Rents are based on the supply/demand of renters and inflation. Housing prices are based on tithe "affordability" of homes. There is no relation I've seen between the two.

Low interest rates made homes more "affordable" and thus drove up prices. Interest rates have no effect on how much I can pay for rent.

If I can pay $1000/month that's all you can charge me for rent. But $1000 can buy a more expensive house if the interest rates are 3% rather than 8%. That's why rents are basically the same in vanacouver today as they were a decade ago, maybe even less once you count inflation.

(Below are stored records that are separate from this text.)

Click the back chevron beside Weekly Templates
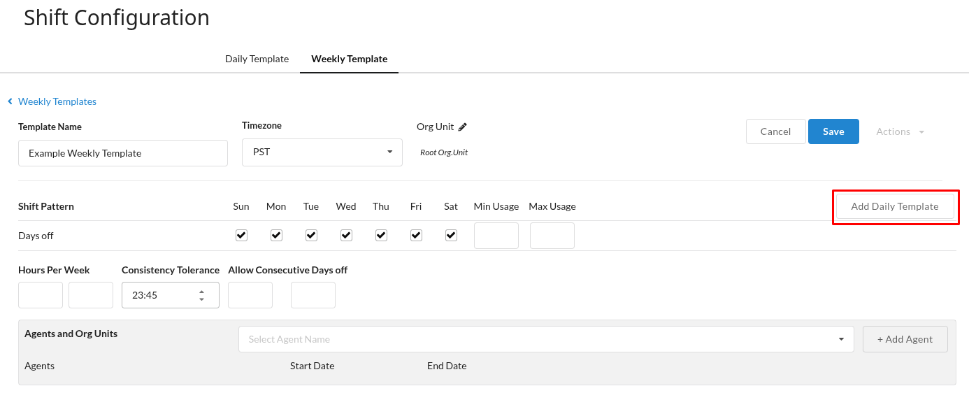The height and width of the screenshot is (393, 969). pos(10,101)
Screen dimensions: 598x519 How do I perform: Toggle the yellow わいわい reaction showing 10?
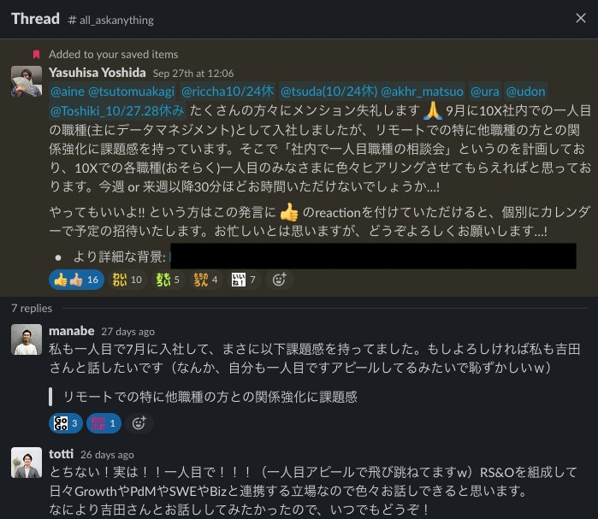point(127,280)
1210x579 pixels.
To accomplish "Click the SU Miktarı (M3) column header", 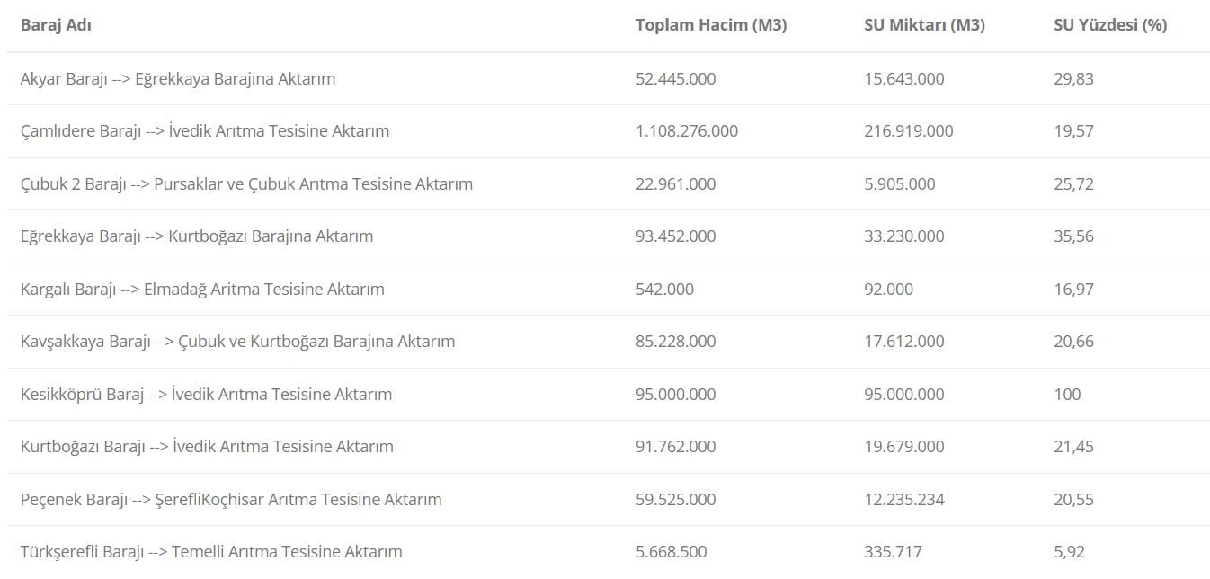I will pyautogui.click(x=924, y=25).
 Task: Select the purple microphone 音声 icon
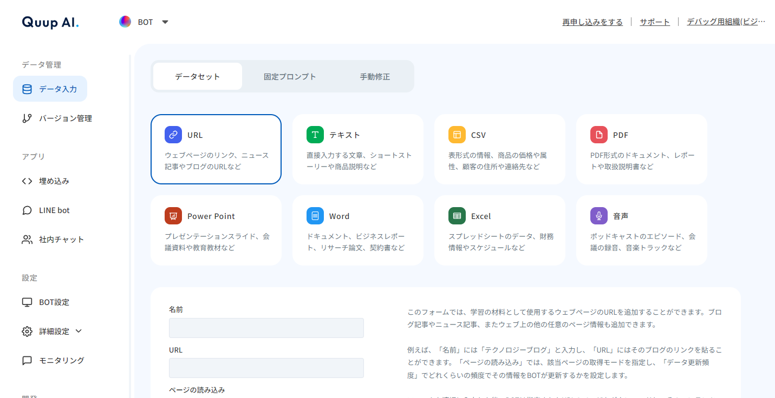tap(599, 216)
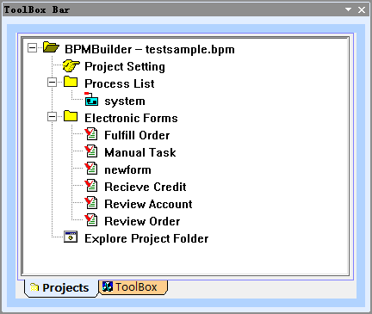Select BPMBuilder – testsample.bpm root label
The width and height of the screenshot is (372, 314).
point(150,49)
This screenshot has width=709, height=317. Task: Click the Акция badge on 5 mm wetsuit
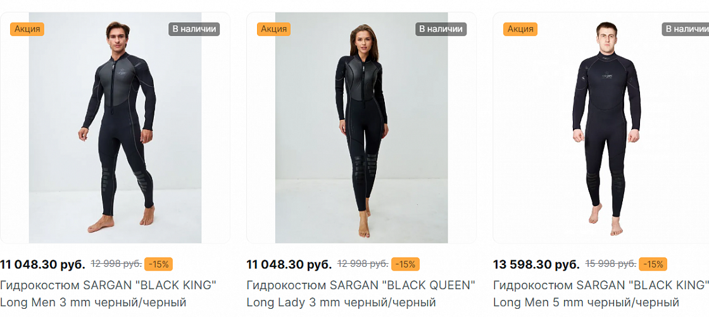[520, 29]
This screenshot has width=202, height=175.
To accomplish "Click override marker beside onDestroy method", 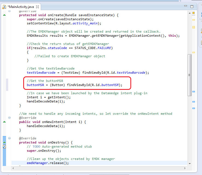I will coord(4,142).
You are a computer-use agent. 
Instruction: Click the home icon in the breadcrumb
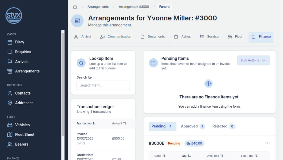coord(75,6)
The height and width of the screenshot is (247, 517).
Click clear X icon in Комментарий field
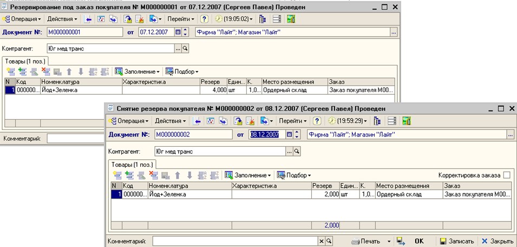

Are we in a housing bubble? No doubt. Check out:

http://www.easysafemoney.com/the-bottom-is-slipping/

I agree with William that once interest rates rise, we'll see some real problems...


----------



## Hawkdog

Just a Guy said:


> Rents are based on the supply/demand of renters and inflation. Housing prices are based on tithe "affordability" of homes. There is no relation I've seen between the two."
> 
> Housing prices are based on affordability of homes? that seems a bit simplistic doesn't it? pretty sure supply and demand plays a big role, and interest rates would part of what's driving the demand.
> Are houses selling in Vancouver because they are affordable? I don't care what the interest rates are, a million dollar tear down is not what i would call affordable housing, there has to be more to it than that.
> Just my thoughts.
> 
> choose your bubble, real estate or stock market.


----------



## Just a Guy

My original posting got cut in a glitch, I had put in supply and demand of homebuyers plus affordability...as opposed to supply and demand of renters plus inflation...I see I left that out when I retyped.


----------



## andrewf

I don't disagree that there's a housing bubble in Canada. I don't think Carney deserves much blame for that. Carney only had a blunt tool at his disposal with interest rates. His mandate was to keep inflation on target, and he achieved it. He did try chiding Canadians not to lever up so much (preferring that low rates induce business investment). The bubble is more due to poor macroprudential management by the fed government, who left the foxes in charge of the hen house by filling the CMHC board with real estate industry types and giving them a blank cheque to increase mortgage insurance in force. In addition to significantly loosening lending standards with zero down (cash back, really) 40 year mortgages.


----------



## Siwash

So it seems that you feel a correction may be coming. I believe this will happen.. I just don't know to what extent it'll correct. I think we've carefully avoided a crash/correction by stimulating the housing market with spur cheap money and our banks have lent a little more prudently… but I have heard of people getting sub-prime mortgages in Canada too…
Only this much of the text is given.